Closed ZitongLan closed 5 months ago
Thanks for trying out the project.
First I would try --mode 2d if you haven't already and your map lives entirely on a flat surface, or --mode 1.5d if your tags all live in parallel planes.
If that doesn't work, I would be interested in looking at your map data if you would be willing to upload it somewhere.
Other remarks
Usually when this happens, it means the optimization has reached a local optimum that is hard to escape. Any subsequent maps likely further corrupt the map. I have an undocumented tool in pytagmapper/pytagmapper_tools/interactive_optimizer.py
that you could try to see what's going on. It requires the PySDL2, pyOpenGL, and pyimgui.
Run python interactive_optimizer.py [your data directory]
. In the GUI that pops up, drag around the windows so you can see both "images" and "control".
Then [add image] to add the next image manually into the map.
After adding one more images, check the [optimize] box so that the optimizer will try to reduce the global error.
You will notice in the images panel, every image comes with some buttons.
update viewpoint, update tag, are useful when optimize button is unchecked. Then optimization will only affect the estimates of the checked quantities.
reinit 0, ..., reinit 4 are for reinitializing the estimated camera pose to one of five preset initial guesses. reinit tag is for reinitializing the estimated pose of a tag.
This is what I have used to debug the map building process to see if a particular part of my map is hard for the optimizer, and it allows fixing a stable part of the map and only doing further optimizations on unstable parts.
note I don't think there is a button for saving the map produced by this program.
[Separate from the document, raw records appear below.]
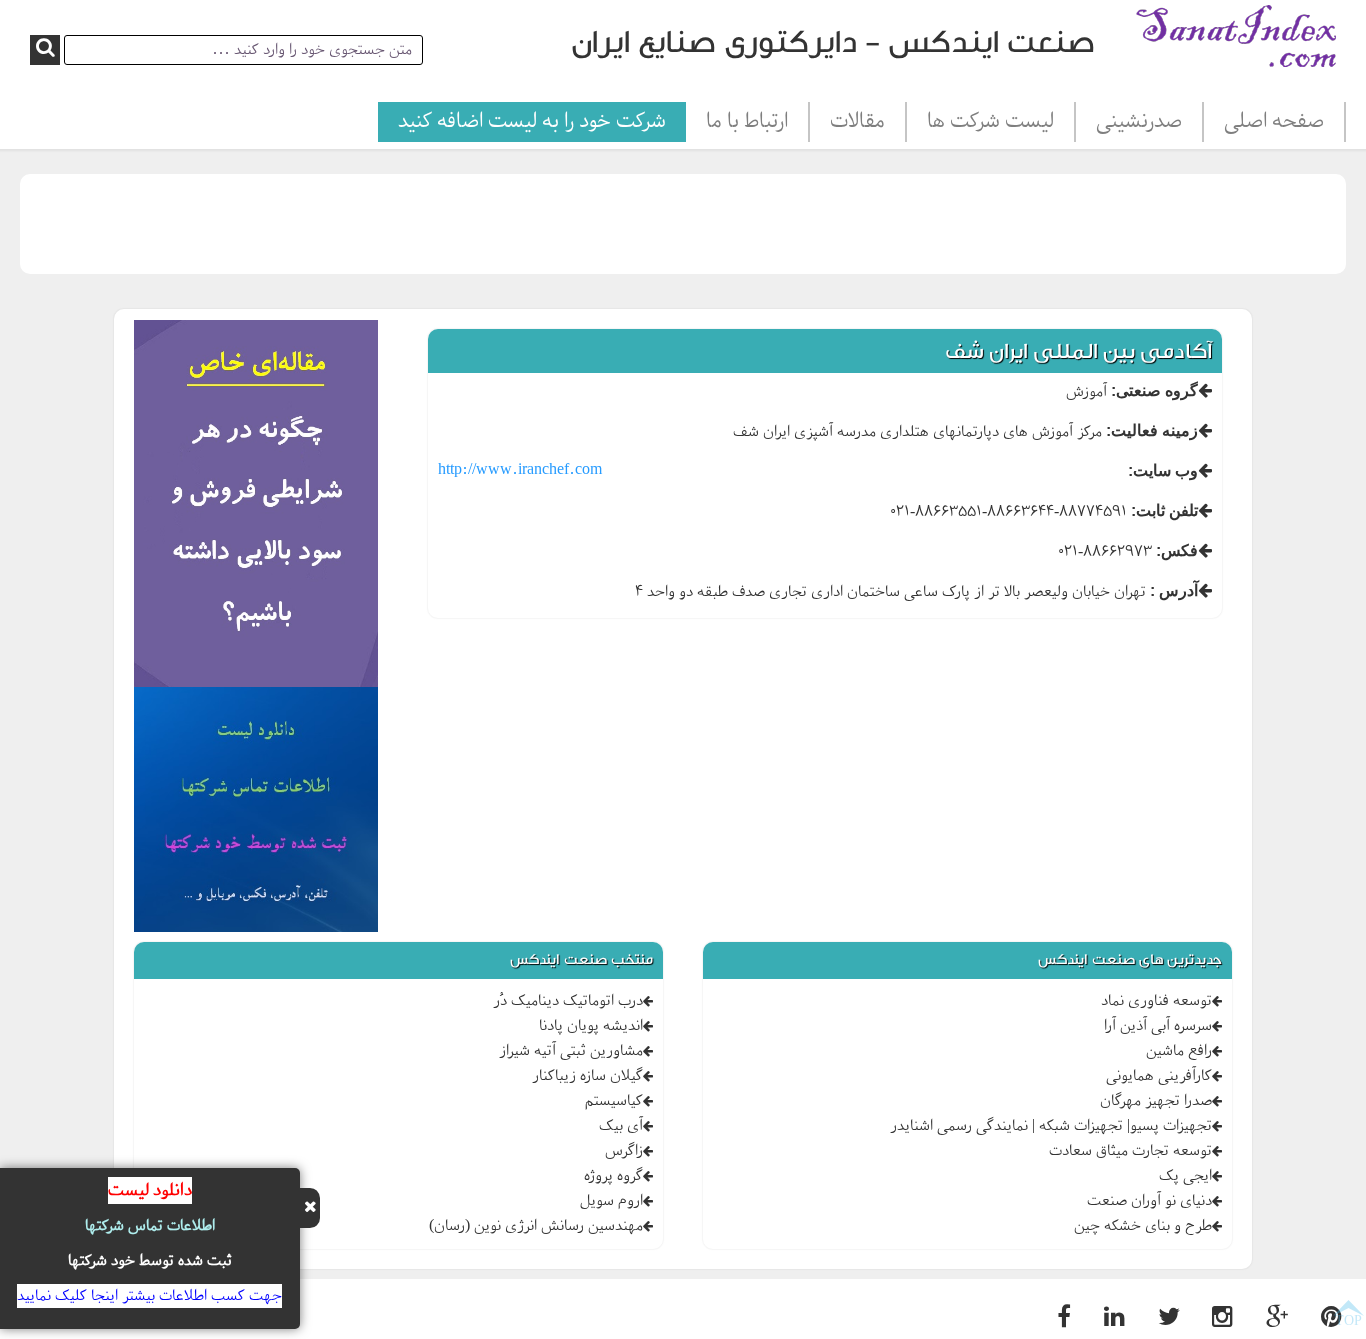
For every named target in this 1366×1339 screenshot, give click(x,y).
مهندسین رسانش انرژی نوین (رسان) (536, 1226)
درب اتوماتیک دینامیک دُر (568, 1001)
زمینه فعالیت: (1152, 430)
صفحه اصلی (1274, 122)
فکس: (1177, 550)
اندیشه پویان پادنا (591, 1026)
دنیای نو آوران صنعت (1149, 1201)
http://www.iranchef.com (520, 470)
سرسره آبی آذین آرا (1158, 1026)
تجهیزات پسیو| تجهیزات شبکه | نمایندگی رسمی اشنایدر (1051, 1126)
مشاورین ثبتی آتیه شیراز (571, 1051)
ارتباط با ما (747, 122)
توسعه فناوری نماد (1156, 1001)
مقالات (857, 122)
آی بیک (621, 1126)
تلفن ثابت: (1164, 510)
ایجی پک (1185, 1176)
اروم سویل (611, 1201)
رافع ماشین (1179, 1051)
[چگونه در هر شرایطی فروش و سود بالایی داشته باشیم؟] (256, 506)
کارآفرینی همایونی (1159, 1076)
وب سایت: (1163, 470)
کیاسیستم (614, 1101)
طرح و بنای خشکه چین (1143, 1226)
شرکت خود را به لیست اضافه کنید (532, 122)
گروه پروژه (613, 1176)
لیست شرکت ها (990, 122)
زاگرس (624, 1151)
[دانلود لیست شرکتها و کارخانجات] (256, 813)
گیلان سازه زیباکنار (587, 1076)
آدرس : (1174, 590)
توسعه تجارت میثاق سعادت (1130, 1151)
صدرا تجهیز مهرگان (1156, 1101)
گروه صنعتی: (1154, 390)
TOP (1348, 1320)
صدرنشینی (1139, 122)
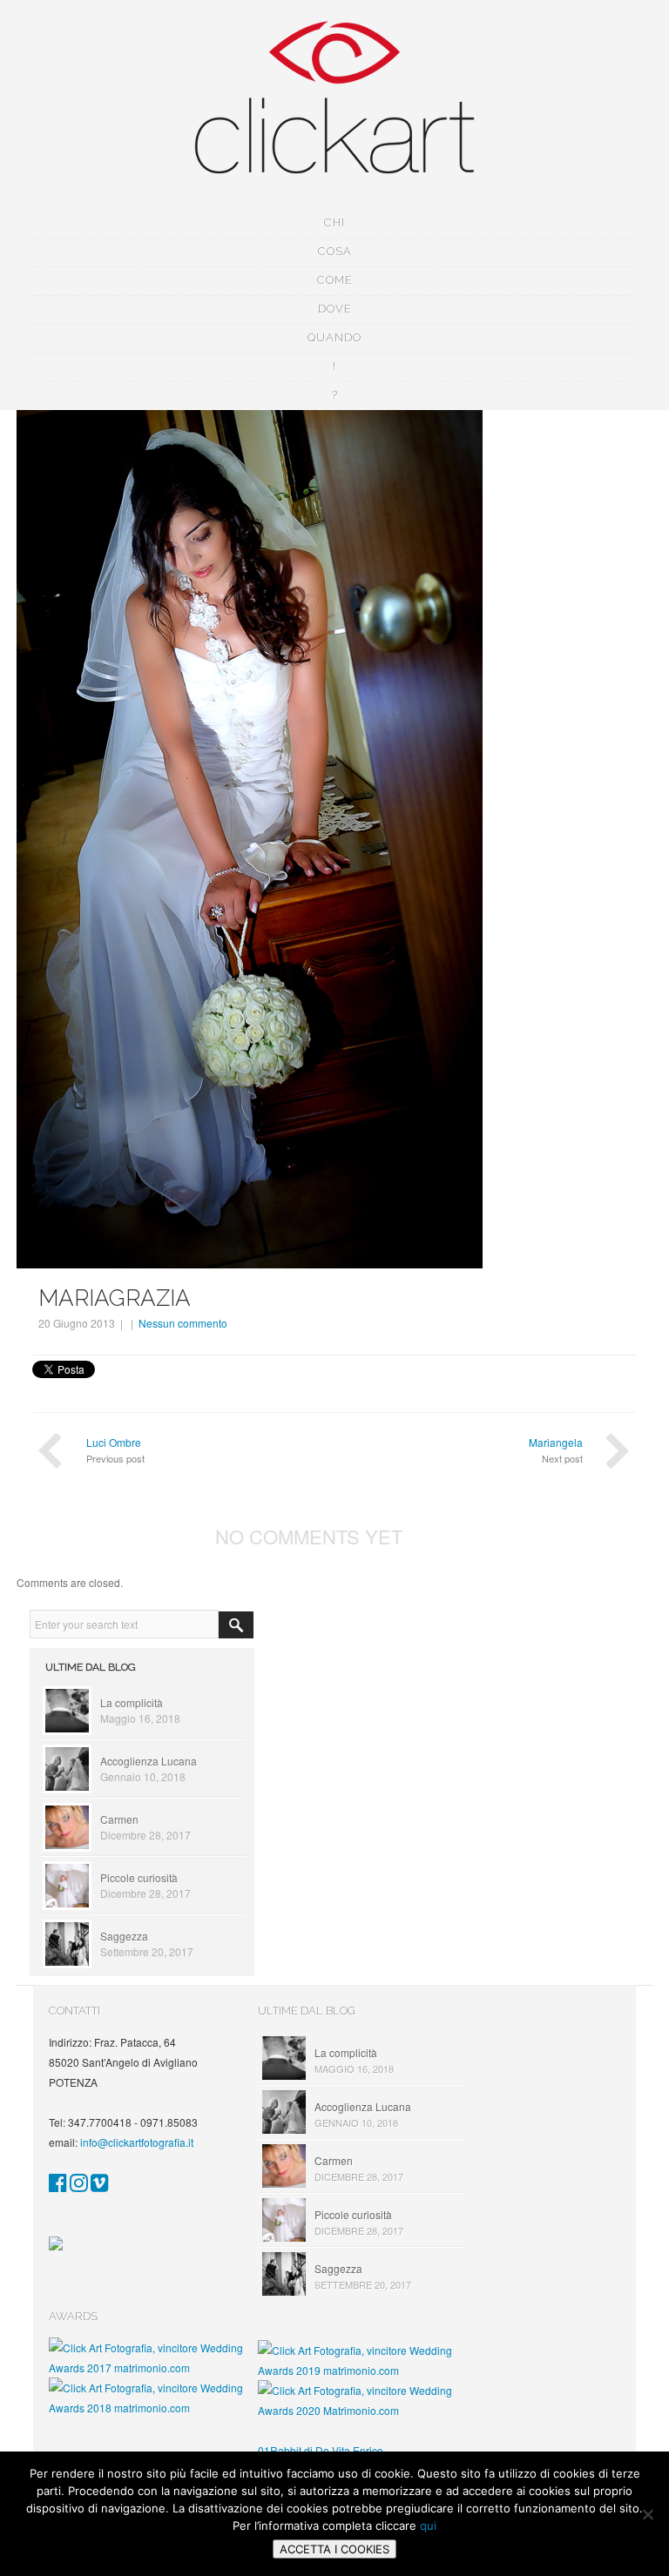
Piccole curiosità (139, 1877)
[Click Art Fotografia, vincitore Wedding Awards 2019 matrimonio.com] (362, 2370)
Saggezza (124, 1935)
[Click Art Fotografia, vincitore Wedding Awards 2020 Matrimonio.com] (362, 2410)
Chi (334, 222)
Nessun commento (183, 1322)
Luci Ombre (113, 1442)
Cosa (335, 251)
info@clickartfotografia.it (136, 2142)
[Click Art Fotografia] (58, 2185)
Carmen (119, 1819)
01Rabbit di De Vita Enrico (320, 2450)
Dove (335, 308)
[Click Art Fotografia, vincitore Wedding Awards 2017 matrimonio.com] (153, 2367)
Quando (334, 337)
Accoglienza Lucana (148, 1760)
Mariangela (556, 1442)
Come (335, 279)
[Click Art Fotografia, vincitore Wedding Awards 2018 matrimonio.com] (153, 2407)
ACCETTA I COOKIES (334, 2549)
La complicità (131, 1702)
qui (428, 2525)
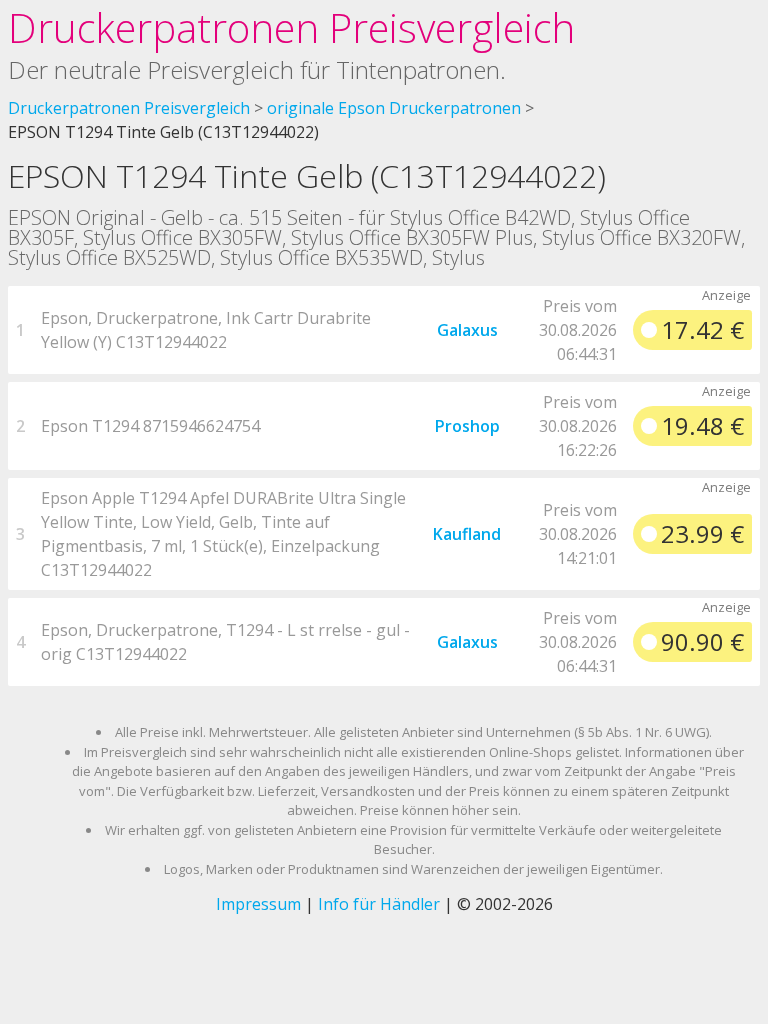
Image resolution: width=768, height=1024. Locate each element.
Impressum (258, 904)
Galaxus (467, 330)
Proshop (467, 426)
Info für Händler (379, 904)
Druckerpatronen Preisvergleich (291, 27)
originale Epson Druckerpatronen (394, 108)
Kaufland (467, 534)
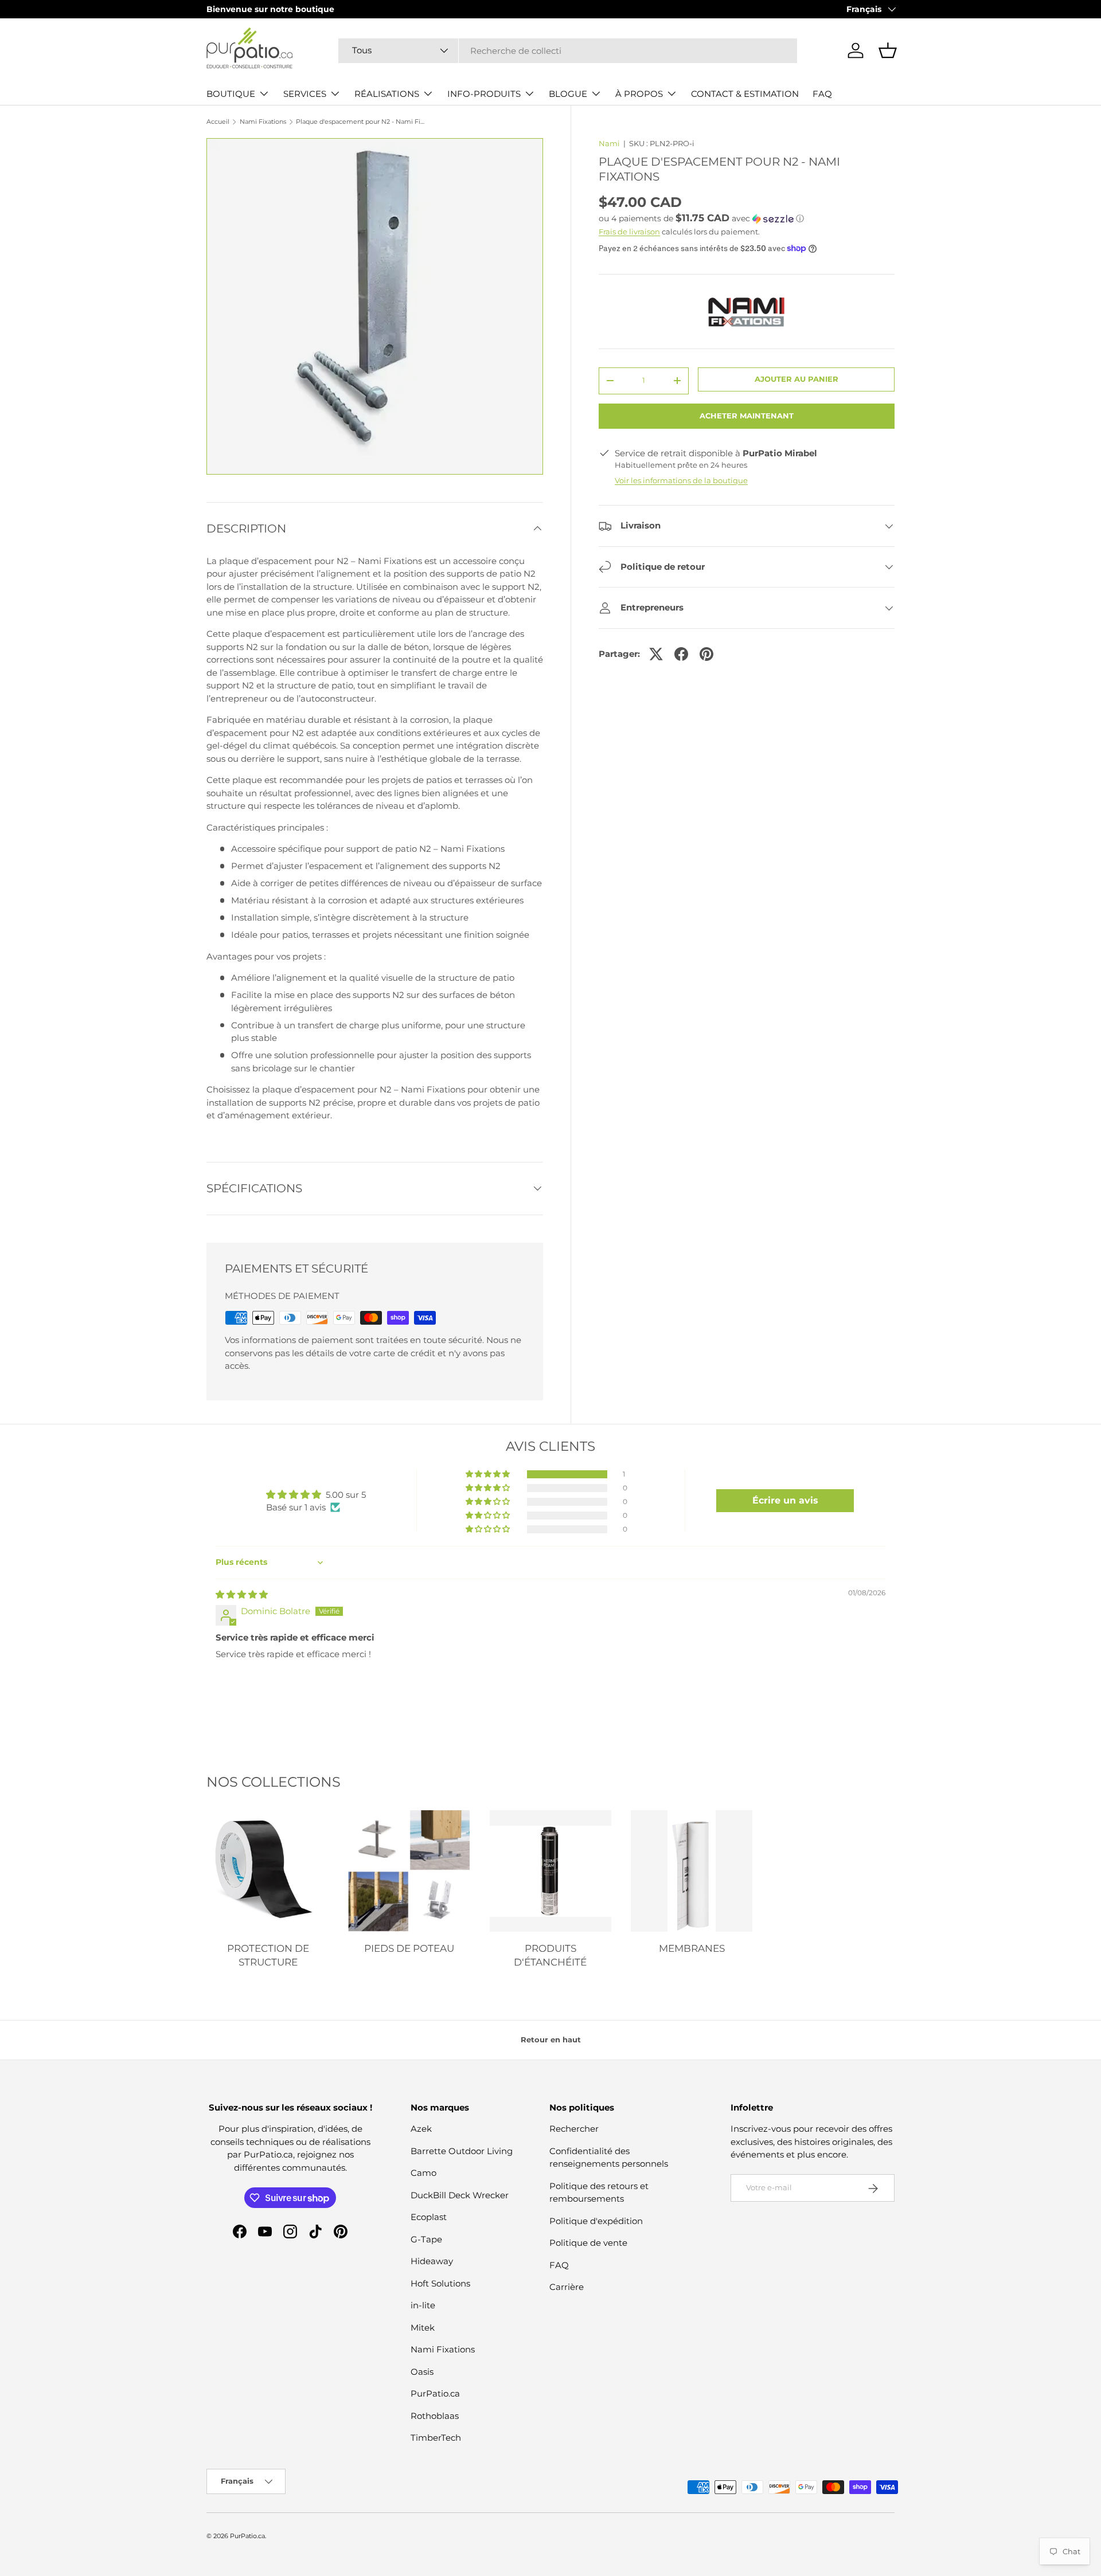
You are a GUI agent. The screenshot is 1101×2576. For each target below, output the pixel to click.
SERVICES (304, 93)
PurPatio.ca (435, 2394)
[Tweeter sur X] (656, 654)
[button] (887, 50)
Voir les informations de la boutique (681, 480)
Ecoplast (429, 2217)
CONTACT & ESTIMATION (745, 93)
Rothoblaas (435, 2415)
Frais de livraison (629, 231)
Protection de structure (268, 1954)
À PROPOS (639, 93)
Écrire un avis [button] (785, 1500)
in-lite (423, 2305)
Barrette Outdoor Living (462, 2151)
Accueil (217, 122)
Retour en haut (551, 2039)
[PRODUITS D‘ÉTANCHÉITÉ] (550, 1871)
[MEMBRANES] (691, 1871)
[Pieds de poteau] (409, 1871)
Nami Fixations (263, 122)
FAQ (822, 93)
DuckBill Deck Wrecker (460, 2195)
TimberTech (436, 2438)
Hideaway (432, 2261)
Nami (609, 143)
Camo (423, 2173)
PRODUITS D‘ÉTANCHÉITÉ (550, 1954)
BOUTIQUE (230, 93)
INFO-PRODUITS (484, 93)
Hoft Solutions (440, 2283)
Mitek (423, 2327)
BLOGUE (568, 93)
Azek (421, 2129)
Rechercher (574, 2129)
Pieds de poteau (409, 1947)
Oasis (422, 2371)
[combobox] (567, 50)
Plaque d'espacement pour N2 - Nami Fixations (360, 122)
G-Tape (426, 2239)
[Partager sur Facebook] (681, 654)
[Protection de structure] (268, 1871)
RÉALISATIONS (386, 93)
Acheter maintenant (747, 415)
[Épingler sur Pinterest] (706, 654)
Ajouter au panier (796, 378)
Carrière (566, 2287)
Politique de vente (588, 2243)
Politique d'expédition (596, 2220)
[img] (242, 1594)
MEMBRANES (692, 1947)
This is for debugging
Hi Mark, Thanks for you reply. Actually I am currently using your pytagmapper to build a map of 3d tag map, then based on these map, I will use camera to do localization. However, I find that the build_map.py is not so stable. I understand that it optimizes the tag location by finding the frame with the most number of tags. So I only extract the frame with at least 5 tags. But somehow the building map will stop, as you said. The error will not decrease. What is wrong?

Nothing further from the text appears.